Invasão Zumbi (2016) conseguiu se distinguir em um subgênero do terror já bastante povoado. O diretor sul-coreano Yeon Sang-ho injetou sangue e neurônios aos filmes de mortos-vivos. As apavorantes criaturas que se multiplicam em um trem para Busan nos lembram: a qualquer momento, as circunstâncias (políticas, econômicas, sanitárias etc) podem tornar irreconhecíveis as pessoas ao nosso redor. Estão sempre em xeque os laços sociais e afetivos que nos dão identidade e segurança.
Combinando essa reflexão a uma tensão desgraçada, só quebrada pela imprevisibilidade das cenas de ataque, Invasão Zumbi (disponível na Netflix, no Google Play e no YouTube) conquistou público e crítica. Décima-primeira maior bilheteria na Coreia do Sul, arrecadou quase US$ 100 milhões mundialmente e tem 94% de avaliação positiva no Rotten Tomatoes.
Nesta quinta-feira (26), estreia nos cinemas Invasão Zumbi 2: Península (2020), dirigido por Yeon Sang-ho. Mas esse trem não me pegou.
O cineasta pesou a mão na ação e esqueceu de desenvolver os personagens. Investiu nos efeitos visuais e deixou de lado outras camadas de leitura. Em vez de empatia, provoca apatia, ainda que temperada por um pouco de susto e um pouco de asco.

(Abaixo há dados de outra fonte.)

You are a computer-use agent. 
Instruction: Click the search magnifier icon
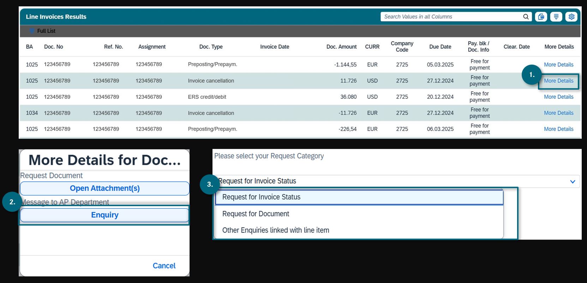pyautogui.click(x=526, y=17)
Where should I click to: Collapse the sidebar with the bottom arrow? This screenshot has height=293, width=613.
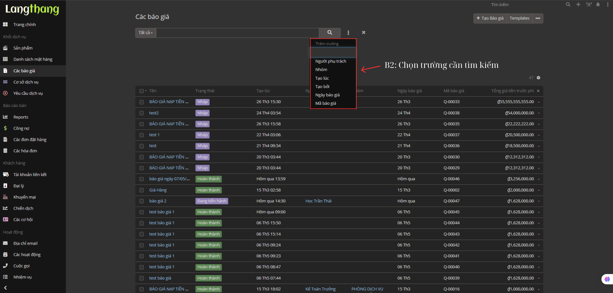(x=5, y=288)
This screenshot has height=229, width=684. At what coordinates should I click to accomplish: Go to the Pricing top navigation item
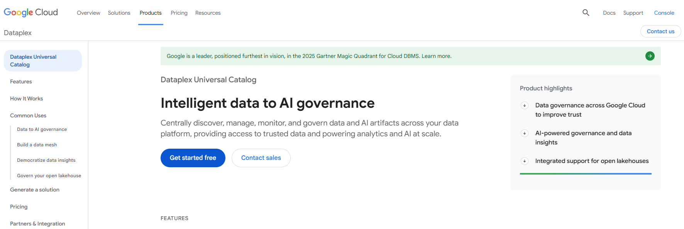179,13

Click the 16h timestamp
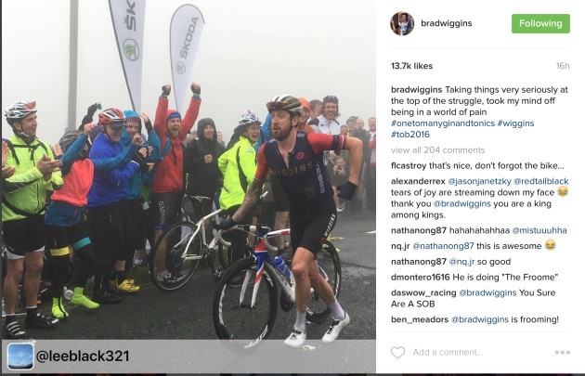click(x=563, y=66)
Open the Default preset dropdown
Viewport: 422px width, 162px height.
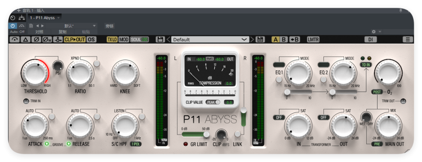click(x=210, y=39)

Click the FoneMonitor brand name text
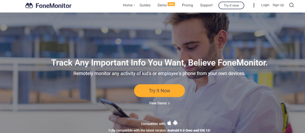[54, 6]
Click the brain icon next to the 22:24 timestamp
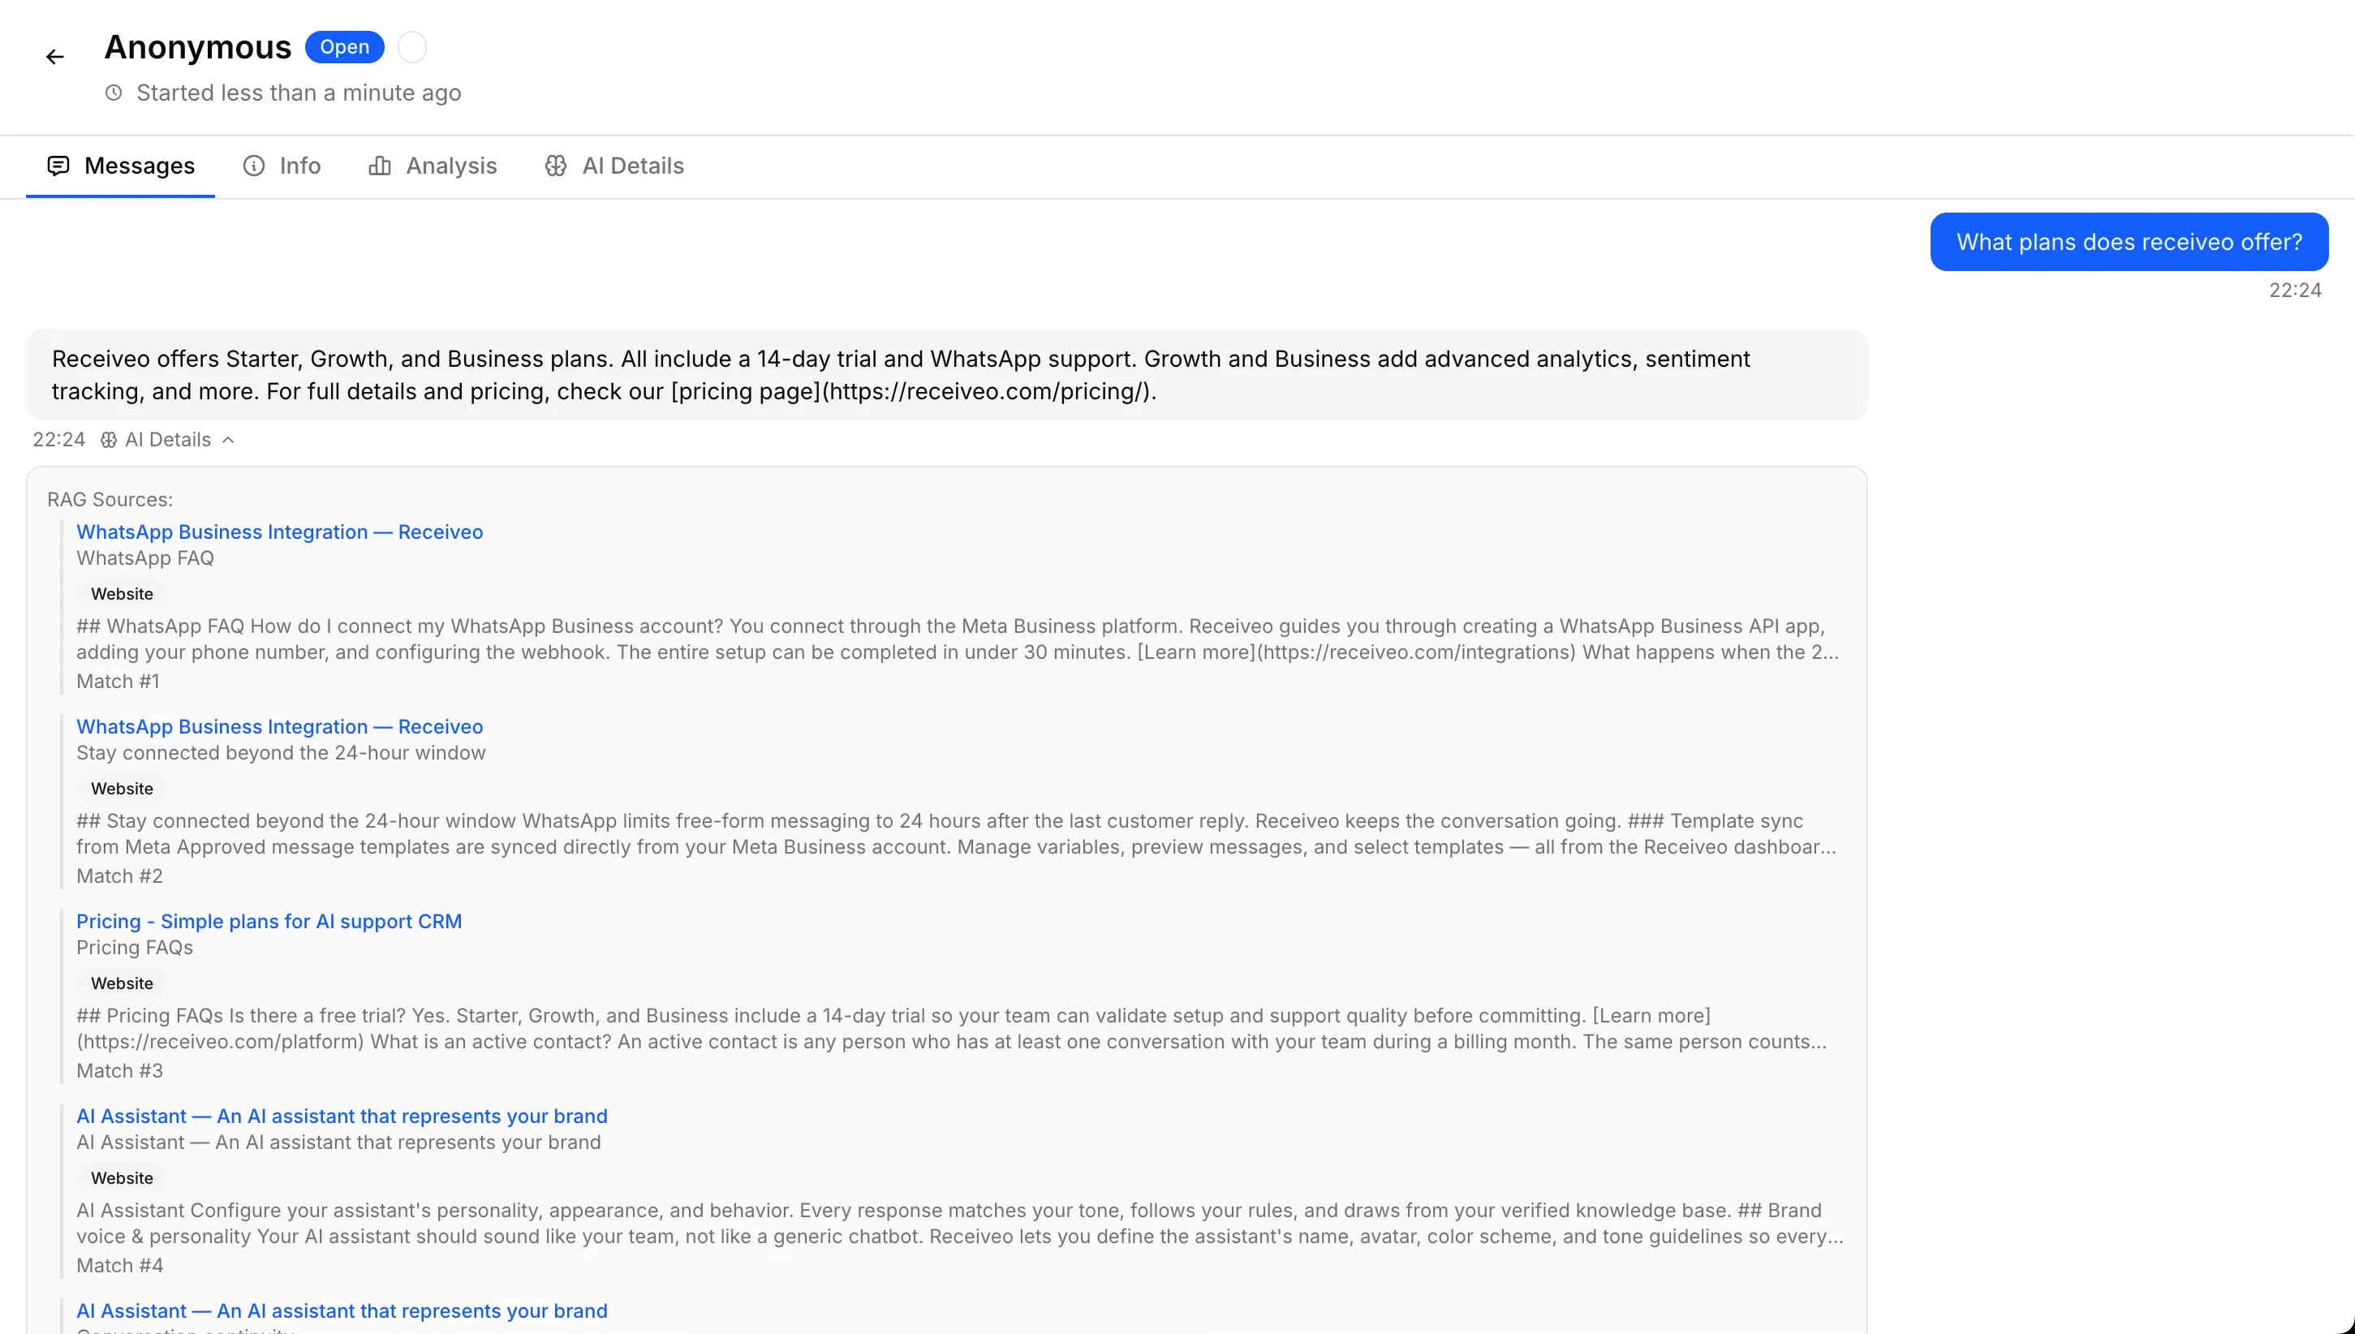Image resolution: width=2355 pixels, height=1334 pixels. point(107,440)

A história se passa quatro anos após os eventos narrados no primeiro filme, mas não há muita ligação entre os dois títulos. É como se Sang-ho estivesse criando uma franquia não sequencial.

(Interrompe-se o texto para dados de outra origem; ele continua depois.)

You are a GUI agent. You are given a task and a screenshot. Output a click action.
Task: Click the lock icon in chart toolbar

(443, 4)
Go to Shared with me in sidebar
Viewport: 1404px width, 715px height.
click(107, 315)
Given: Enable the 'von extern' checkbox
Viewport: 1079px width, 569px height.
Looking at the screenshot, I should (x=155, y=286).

Jeong-seok (interpretado por Gang Dong-won, sem carisma) é um ex-militar traumatizado por uma tragédia familiar: sua irmã e seu sobrinho foram infectados em uma balsa que tiraria humanos da Coreia do Sul. Agora, o protagonista e seu cunhado estão envolvidos com o submundo de Hong Kong. Um chefão do crime faz uma oferta tão tentadora quanto perigosa: voltar à Coreia, a península do título, para recuperar um caminhão com US$ 20 milhões. Metade dessa grana ficaria com o time de resgate.
O caminhão é rapidamente encontrado, mas a patota logo comete uma patetice — ou o roteiro cobra caro de nossa suspensão da descrença, você decide — e acaba atraindo uma horda de zumbis. Que são rápidos, vale lembrar, e mais espertos do que de costume (parece estar no DNA do morto-vivo sul-coreano, vide o bem mais interessante #Alive). Realmente, continuam aterrorizantes.
A partir daí, o filme se alterna entre combates corpo a corpo, exibições de tiro ao alvo e perseguições de carro. Surgem personagens que, em tese, devem provocar algum tipo de conexão emocional com o espectador, mas as atuações deixam a desejar, ainda que seja bem feita a ligação com a sequência de abertura.
Enfim: o que era aflição pela perda da humanidade em Invasão Zumbi dá lugar a brutalidade (nas cenas de atropelamento) e sadismo (no esporte macabro que diverte uma milícia humana). Seguiremos nessa toada até o final, que impõe aos personagens principais uma encruzilhada moral como aquela do epílogo do primeiro filme. Mas se antes as ações e as consequências eram dolorosas e lancinantes, as de Península chegam a parecer autoparódia.